_What you need to do_:
(1) Set down the part of the book description that opens with the words containing "If Marisol cannot" and closes with "opportunity is gone.", copying it word for word.
(2) Supply the next part of the text about The Ordinary Bruja, picking up after its final sentence.

But when strange visions, flickering shadows, and warnings written in her mother’s hand begin to stalk her, Marisol is forced to confront her deepest fear: what if she isn’t extraordinary at all? What if she’s painfully ordinary?
Yet Hallowthorn Hill doesn’t call to just anyone. And the more Marisol resists, the stronger its pull becomes. The past she’s buried claws its way back, and something in the mist is watching—waiting for her to remember.
If Marisol cannot face the truth about who she is and where she comes from, the same darkness that destroyed her ancestors will claim her, too.
Somewhere in the shadows, something knows her name.
And it’s time for Marisol to learn why.
When You’re Not Told the Story, You Make One Up
Marisol learns to make sense of her world by piecing together fragments: a memory here, a tone of voice there, a story half-told. And the stories we’re not told? We fill those gaps with doubt.
That’s why, throughout The Ordinary Bruja, Marisol revisits memories—not to wallow, but to investigate. To understand what was missed. What was buried. What was meant with love but came out twisted by fear or silence.
She realizes Josefina was trying to teach her. Just not in the way she needed. And by the time she’s ready to hear it, the opportunity is gone.

_Dataset excerpt_:
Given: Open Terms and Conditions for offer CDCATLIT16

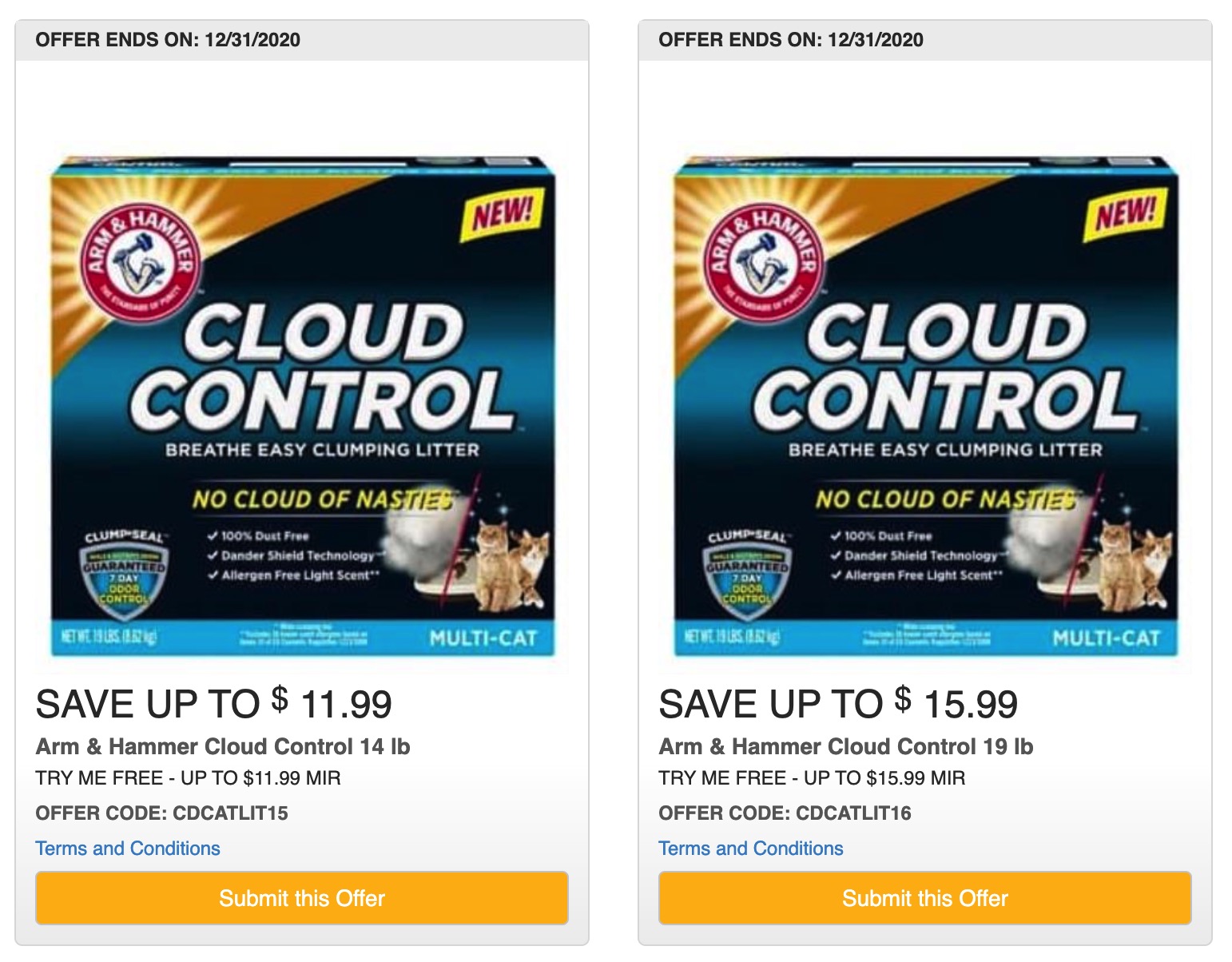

_Answers in order_:
(1)
If Marisol cannot face the truth about who she is and where she comes from, the same darkness that destroyed her ancestors will claim her, too.
Somewhere in the shadows, something knows her name.
And it’s time for Marisol to learn why.
When You’re Not Told the Story, You Make One Up
Marisol learns to make sense of her world by piecing together fragments: a memory here, a tone of voice there, a story half-told. And the stories we’re not told? We fill those gaps with doubt.
That’s why, throughout The Ordinary Bruja, Marisol revisits memories—not to wallow, but to investigate. To understand what was missed. What was buried. What was meant with love but came out twisted by fear or silence.
She realizes Josefina was trying to teach her. Just not in the way she needed. And by the time she’s ready to hear it, the opportunity is gone.

(2)
The Shift from Parents to Peers
There’s a moment in childhood—usually subtle, almost invisible—when you stop modeling your parents and start modeling your peers.
For Marisol, that shift is marked by Las Tres Mojonas.
She goes from sitting in rapt attention as her mother sings about ancestral paths and mysterious hills… to tuning out, rolling her eyes, and trying to mimic the confidence and sleekness of the girls at school who seem to have it all figured out.
And Josefina, sensing she’s lost her daughter’s attention, stops pushing. She thinks, I’ll just fix it myself. I’ll do the hard part so she never has to know the danger.
But Josefina underestimated Salvador.
That choice—to protect Marisol by hiding the truth—becomes one of the deepest fractures in their family’s history. And we’ll explore that fully in La Segunda Cerradora, Josefina’s book. (Spoiler alert: yes, I’m publishing these out of order. The last Cerradora goes first, the first second, and the second last. Because chaos. And because that’s how legacy works—it loops before it lands.)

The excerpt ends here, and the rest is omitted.